* _What you will do_
a – Name every branch of the Indo-European race listed in the passage on the origin of the Siamese.
b – According to the passage on the origin of the Siamese, why do some cities and temples in Siam have two or even three names?
c – Transcribe the passage on the origin of the Siamese between "Siam is called" and "of the kingdom.", inclusive.

* _Source passage_

+++

Siam is called by its people "Muang Thai" (the kingdom of the free). The appellation which we employ is derived from a Malay word sagûm (the brown race), and is never used by the natives themselves; nor is the country ever so named in the ancient or modern annals of the kingdom.
In the opinion of Pickering, the Siamese are of Malay origin. A majority of intelligent Europeans, however, regard the population as mainly Mongolian. But there is much more probability that they belong to that powerful Indo-European race to which Europe owes its civilization, and whose chief branches are the Hindoos, Persians, Greeks, Latins, Kelts, and the Teutonic and Sclavonic tribes. The original site of this race was in Bactria, and the earliest division of the people could not have been later than three or four thousand years before the Christian era. Comparative philology alone enables us to trace the origin of nations of great antiquity. According to the researches of the late king, who was a very studious and learned man, of twelve thousand eight hundred Siamese words, more than five thousand are found to be Sanskrit, or to have their roots in that language, and the rest in the Indo-European tongues; to which have been superadded a great number of Chinese and Cambodian terms. He says: "The names of temples, cities, and villages in the kingdom of Siam are derived from three sources, namely, Sanskrit, Siamese, and Cambodian. The names which the common people generally use are spoken according to the idiom of the Siamese language, are short and easily pronounced; but the names used in the Court language and in the government documents, which receive the government seals, are almost all of Sanskrit derivation, apt to be long; and even though the Sanskrit names are given at full length, the people are prone to speak them incorrectly. Some of our cities and temples have two and even three names, being the ancient and modern names, as they have been used in the Court language or that of the people."

+++

* _Recorded data_
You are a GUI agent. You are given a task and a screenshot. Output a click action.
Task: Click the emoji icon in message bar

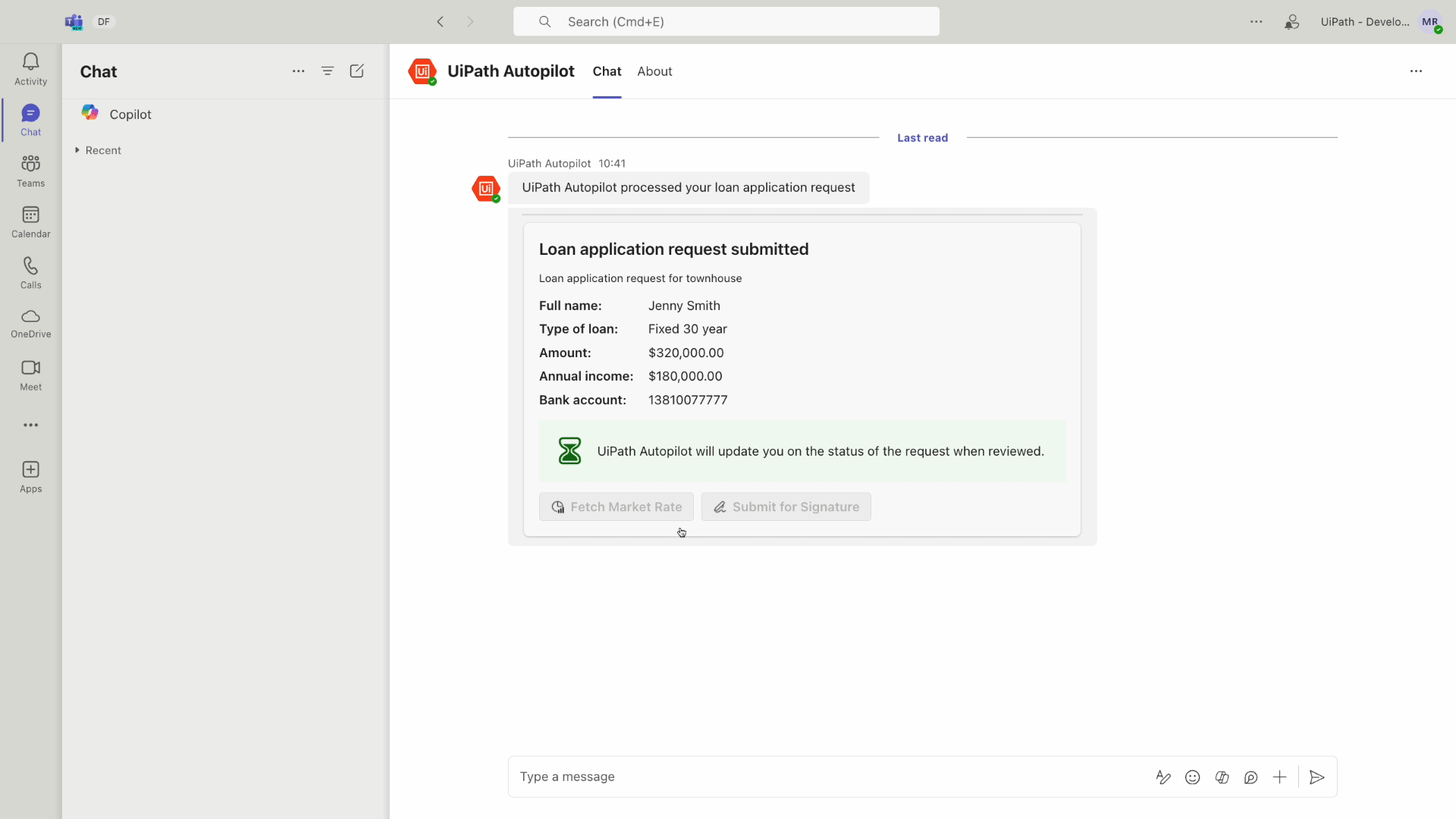pyautogui.click(x=1192, y=777)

+++

* _Solutions to the tasks_
a – Hindoos, Persians, Greeks, Latins, Kelts, the Teutonic tribes, and the Sclavonic tribes.

b – These places carry both ancient and modern names, which have been used either in the Court language or in the language of the people.

c –
Siam is called by its people "Muang Thai" (the kingdom of the free). The appellation which we employ is derived from a Malay word sagûm (the brown race), and is never used by the natives themselves; nor is the country ever so named in the ancient or modern annals of the kingdom.